DO THIS: Reproduce the critique of paragraph 7 of the General Instructions of the Roman Missal word for word, from its first sentence to its last.

EXTRACT PROVIDED:

■ ■ ■ ■ ■

Continuing with my critique of the General Instructions of the Roman Missal, today I want to focus on the Protestant spin put on "the older Missal."
Paragraph 7 of GIRM reads (in part):
"The older Missal belongs to the difficult period of attacks against Catholic teaching on the sacrificial nature of the Mass, the ministerial priesthood, and the real and permanent presence of Christ under the Eucharistic elements. Saint Pius V was especially concerned with preserving the relatively recent developments in the Church's tradition, then unjustly being assailed, and introduced only very slight changes into the sacred rights."
Comment and analysis:
This is an effort to denigrate the Roman Missal promulgated by Pope Saint Pius V as a culture-bound product of a very highly charged polemical atmosphere. The doctrines of the Church were under attack by Protestants. Thus, poor Saint Pius V could not entertain the idea of reaching back to "antiquity" to "restore" the liturgy as to do so would: (a) mimic the Protestant efforts to "simplify" liturgical rites; and (b) he really did not have the sort of questionable sources cited by contemporary liturgists claiming to represent the true spirit of the liturgy of antiquity, when it is alleged that the rites were simpler and not laden down with triumphalism.
Paragraph 7 is an intellectually dishonest attempt to state that there was a need for radical liturgical reform in the sixteenth century which was stifled by the fact that such reform had been coopted by the Protestants.

■ ■ ■ ■ ■

DATA EXTRACT:

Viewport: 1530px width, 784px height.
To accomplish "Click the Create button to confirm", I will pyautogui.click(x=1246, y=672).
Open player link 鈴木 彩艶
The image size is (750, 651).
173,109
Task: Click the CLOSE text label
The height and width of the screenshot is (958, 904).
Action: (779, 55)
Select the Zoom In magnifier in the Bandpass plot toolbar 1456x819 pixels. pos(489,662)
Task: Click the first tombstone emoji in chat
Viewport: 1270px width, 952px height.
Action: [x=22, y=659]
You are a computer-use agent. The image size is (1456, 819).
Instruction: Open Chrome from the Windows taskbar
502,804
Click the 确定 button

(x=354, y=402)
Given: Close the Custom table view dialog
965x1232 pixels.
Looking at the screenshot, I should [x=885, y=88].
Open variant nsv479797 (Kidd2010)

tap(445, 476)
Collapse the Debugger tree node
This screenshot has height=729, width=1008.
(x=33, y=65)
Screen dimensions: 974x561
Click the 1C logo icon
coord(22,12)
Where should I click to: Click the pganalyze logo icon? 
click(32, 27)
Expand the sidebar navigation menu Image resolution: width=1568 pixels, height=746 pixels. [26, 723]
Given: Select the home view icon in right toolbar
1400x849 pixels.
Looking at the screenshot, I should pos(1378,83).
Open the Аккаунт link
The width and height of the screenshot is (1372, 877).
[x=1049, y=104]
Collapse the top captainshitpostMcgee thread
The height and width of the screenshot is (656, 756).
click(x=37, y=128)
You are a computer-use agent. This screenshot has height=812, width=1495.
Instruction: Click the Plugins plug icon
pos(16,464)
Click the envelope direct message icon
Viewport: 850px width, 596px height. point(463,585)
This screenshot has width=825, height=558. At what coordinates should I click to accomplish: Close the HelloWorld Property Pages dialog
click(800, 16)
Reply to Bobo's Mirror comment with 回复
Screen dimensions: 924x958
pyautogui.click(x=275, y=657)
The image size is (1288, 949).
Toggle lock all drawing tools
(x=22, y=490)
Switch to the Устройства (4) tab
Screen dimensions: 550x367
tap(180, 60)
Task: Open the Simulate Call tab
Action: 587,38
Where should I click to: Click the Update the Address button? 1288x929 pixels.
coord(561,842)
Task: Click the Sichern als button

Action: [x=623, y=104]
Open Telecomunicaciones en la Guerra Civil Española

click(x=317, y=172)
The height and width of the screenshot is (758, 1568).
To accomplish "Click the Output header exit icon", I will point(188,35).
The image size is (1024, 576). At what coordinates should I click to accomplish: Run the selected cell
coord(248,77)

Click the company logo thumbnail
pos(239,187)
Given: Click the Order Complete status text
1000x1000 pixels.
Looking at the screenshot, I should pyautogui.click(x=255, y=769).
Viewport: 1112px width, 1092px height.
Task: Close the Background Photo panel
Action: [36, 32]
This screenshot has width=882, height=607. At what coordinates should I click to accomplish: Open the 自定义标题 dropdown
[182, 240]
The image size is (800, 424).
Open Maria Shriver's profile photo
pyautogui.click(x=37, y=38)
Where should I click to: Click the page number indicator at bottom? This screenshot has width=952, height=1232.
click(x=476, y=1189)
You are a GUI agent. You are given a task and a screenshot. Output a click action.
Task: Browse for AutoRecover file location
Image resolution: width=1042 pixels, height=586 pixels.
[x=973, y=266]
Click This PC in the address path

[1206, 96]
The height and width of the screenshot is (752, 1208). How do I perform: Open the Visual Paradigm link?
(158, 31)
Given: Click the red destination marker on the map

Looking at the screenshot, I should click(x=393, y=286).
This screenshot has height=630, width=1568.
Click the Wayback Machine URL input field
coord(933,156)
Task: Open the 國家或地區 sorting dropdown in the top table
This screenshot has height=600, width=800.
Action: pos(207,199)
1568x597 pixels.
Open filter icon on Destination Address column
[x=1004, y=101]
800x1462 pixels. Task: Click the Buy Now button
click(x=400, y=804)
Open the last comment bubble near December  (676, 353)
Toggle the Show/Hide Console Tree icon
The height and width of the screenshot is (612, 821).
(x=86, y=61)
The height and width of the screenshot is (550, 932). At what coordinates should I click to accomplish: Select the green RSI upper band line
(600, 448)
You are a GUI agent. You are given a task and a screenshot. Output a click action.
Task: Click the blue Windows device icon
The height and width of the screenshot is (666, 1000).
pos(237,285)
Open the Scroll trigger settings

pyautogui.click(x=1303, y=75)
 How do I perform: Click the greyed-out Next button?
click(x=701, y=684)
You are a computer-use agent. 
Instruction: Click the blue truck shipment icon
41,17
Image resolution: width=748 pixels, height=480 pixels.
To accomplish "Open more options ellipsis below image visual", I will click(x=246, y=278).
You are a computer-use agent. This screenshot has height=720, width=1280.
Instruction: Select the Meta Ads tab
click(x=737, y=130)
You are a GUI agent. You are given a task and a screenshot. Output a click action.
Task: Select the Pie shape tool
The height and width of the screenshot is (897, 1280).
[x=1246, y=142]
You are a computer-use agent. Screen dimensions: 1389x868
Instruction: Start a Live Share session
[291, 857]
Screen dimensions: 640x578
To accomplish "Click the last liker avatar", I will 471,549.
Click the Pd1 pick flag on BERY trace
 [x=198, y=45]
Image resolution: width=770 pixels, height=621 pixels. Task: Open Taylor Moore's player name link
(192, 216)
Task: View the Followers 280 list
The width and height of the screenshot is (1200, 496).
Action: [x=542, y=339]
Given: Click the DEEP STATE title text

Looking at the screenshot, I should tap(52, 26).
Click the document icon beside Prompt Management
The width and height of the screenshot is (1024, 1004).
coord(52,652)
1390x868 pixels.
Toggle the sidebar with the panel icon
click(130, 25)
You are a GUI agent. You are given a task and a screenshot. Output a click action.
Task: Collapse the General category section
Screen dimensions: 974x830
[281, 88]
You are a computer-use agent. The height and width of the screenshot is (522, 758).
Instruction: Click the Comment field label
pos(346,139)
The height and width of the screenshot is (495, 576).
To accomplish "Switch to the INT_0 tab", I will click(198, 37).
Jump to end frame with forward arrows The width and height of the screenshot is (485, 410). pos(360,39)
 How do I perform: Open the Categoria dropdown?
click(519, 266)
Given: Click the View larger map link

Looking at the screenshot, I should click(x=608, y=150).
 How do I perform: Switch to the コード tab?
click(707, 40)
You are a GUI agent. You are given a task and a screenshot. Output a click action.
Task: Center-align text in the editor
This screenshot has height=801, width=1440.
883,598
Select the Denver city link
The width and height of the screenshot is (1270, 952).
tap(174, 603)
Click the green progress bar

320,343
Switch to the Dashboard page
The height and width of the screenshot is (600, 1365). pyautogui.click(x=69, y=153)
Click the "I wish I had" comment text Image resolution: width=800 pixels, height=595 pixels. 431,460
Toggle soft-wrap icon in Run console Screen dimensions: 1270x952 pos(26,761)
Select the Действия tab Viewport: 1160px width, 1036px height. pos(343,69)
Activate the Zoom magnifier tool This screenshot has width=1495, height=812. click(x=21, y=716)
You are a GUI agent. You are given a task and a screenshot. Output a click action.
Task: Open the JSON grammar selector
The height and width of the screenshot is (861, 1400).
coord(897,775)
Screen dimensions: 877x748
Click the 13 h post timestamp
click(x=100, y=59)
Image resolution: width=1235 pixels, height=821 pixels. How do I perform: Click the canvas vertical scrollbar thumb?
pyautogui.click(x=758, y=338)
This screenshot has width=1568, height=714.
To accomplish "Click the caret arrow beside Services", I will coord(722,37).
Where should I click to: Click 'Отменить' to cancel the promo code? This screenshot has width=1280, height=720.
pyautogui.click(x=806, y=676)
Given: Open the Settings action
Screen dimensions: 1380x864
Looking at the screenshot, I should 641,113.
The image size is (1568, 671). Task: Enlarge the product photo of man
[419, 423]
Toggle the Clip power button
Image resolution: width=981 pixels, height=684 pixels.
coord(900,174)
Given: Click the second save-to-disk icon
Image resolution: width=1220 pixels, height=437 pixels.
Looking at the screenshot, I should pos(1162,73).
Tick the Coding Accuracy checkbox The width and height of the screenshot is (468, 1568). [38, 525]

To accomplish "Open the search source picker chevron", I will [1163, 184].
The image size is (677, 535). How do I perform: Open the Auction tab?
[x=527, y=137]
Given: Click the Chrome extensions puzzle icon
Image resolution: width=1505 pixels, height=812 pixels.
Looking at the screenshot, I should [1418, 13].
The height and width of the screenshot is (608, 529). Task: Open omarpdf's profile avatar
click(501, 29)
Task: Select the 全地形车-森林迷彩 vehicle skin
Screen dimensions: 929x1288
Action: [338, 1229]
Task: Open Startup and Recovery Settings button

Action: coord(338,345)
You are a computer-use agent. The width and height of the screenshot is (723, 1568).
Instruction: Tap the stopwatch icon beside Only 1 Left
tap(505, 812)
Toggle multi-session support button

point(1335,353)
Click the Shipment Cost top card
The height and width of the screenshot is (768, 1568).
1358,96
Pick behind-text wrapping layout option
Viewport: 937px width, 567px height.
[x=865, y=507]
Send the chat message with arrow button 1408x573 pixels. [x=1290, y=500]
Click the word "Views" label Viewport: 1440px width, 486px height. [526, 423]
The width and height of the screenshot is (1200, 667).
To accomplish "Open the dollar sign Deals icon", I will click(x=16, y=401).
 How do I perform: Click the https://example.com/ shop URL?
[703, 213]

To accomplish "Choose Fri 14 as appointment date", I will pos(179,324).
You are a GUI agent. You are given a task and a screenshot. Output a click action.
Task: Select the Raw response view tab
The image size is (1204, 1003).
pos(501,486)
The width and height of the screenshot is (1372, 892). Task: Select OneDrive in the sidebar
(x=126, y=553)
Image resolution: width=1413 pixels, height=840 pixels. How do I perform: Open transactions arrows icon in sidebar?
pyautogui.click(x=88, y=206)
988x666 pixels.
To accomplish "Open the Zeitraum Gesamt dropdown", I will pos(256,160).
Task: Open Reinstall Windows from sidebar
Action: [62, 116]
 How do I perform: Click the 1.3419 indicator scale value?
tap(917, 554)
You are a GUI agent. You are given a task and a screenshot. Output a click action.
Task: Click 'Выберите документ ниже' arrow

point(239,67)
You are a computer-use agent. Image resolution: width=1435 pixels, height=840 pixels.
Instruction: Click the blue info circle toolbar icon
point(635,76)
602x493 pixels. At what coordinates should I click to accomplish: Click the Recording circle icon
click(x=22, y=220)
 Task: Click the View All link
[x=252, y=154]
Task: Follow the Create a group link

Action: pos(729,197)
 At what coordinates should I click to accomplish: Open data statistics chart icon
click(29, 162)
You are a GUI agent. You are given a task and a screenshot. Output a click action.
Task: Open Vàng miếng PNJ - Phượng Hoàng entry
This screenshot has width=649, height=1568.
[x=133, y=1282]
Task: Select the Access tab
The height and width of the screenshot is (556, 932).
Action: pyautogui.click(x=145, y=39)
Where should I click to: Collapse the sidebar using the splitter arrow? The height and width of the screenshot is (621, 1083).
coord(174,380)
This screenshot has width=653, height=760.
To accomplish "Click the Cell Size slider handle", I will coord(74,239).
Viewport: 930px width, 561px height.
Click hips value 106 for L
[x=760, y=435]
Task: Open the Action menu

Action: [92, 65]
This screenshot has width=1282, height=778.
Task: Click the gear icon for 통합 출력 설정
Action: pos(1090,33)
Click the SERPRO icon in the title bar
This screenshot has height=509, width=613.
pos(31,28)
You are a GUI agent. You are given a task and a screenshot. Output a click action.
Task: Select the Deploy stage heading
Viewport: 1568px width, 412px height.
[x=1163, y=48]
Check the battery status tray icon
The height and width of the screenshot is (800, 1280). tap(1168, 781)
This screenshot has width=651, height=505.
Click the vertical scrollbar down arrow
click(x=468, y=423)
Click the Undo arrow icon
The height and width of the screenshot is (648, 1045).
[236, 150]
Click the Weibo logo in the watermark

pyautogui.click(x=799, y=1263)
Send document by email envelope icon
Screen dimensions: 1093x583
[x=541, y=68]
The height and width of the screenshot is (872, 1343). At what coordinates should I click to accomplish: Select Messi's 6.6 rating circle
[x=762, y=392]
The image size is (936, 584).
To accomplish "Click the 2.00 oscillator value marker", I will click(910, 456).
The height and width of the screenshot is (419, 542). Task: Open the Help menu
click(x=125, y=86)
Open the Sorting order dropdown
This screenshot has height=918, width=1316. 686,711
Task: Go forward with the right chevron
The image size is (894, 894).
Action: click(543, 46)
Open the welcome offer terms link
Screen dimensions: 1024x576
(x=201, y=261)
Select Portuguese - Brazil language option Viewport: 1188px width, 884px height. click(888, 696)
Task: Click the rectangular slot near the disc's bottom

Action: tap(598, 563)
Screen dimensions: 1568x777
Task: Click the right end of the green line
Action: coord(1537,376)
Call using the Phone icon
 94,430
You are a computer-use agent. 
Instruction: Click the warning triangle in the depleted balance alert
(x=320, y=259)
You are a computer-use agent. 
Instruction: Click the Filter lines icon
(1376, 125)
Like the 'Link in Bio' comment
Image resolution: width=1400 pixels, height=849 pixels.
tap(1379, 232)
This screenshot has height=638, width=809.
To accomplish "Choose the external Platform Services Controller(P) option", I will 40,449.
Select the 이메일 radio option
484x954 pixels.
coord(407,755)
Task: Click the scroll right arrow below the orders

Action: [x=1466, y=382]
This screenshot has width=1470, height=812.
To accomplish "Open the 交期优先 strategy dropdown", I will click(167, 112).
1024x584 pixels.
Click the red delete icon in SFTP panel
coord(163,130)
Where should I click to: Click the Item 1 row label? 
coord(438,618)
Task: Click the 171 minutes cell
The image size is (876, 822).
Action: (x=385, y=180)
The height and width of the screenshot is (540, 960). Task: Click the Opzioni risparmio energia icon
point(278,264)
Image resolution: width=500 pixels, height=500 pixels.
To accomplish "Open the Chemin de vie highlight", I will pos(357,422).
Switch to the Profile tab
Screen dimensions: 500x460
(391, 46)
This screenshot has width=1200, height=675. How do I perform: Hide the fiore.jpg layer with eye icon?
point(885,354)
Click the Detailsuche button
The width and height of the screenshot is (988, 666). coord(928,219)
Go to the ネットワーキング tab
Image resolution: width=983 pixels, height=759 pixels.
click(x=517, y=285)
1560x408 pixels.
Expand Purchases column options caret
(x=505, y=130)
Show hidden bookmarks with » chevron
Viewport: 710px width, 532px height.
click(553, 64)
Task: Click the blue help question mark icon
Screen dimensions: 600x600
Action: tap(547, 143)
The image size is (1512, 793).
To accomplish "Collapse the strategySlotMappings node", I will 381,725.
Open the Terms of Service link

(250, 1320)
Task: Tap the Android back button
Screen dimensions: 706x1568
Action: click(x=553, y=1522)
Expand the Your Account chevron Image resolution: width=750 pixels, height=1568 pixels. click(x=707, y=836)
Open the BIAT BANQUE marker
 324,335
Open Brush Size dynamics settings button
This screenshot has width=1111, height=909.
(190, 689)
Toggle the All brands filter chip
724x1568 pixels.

■ ■ ■ ■ ■

TASK RESULT:
Continuing with my critique of the General Instructions of the Roman Missal, today I want to focus on the Protestant spin put on "the older Missal."
Paragraph 7 of GIRM reads (in part):
"The older Missal belongs to the difficult period of attacks against Catholic teaching on the sacrificial nature of the Mass, the ministerial priesthood, and the real and permanent presence of Christ under the Eucharistic elements. Saint Pius V was especially concerned with preserving the relatively recent developments in the Church's tradition, then unjustly being assailed, and introduced only very slight changes into the sacred rights."
Comment and analysis:
This is an effort to denigrate the Roman Missal promulgated by Pope Saint Pius V as a culture-bound product of a very highly charged polemical atmosphere. The doctrines of the Church were under attack by Protestants. Thus, poor Saint Pius V could not entertain the idea of reaching back to "antiquity" to "restore" the liturgy as to do so would: (a) mimic the Protestant efforts to "simplify" liturgical rites; and (b) he really did not have the sort of questionable sources cited by contemporary liturgists claiming to represent the true spirit of the liturgy of antiquity, when it is alleged that the rites were simpler and not laden down with triumphalism.
Paragraph 7 is an intellectually dishonest attempt to state that there was a need for radical liturgical reform in the sixteenth century which was stifled by the fact that such reform had been coopted by the Protestants.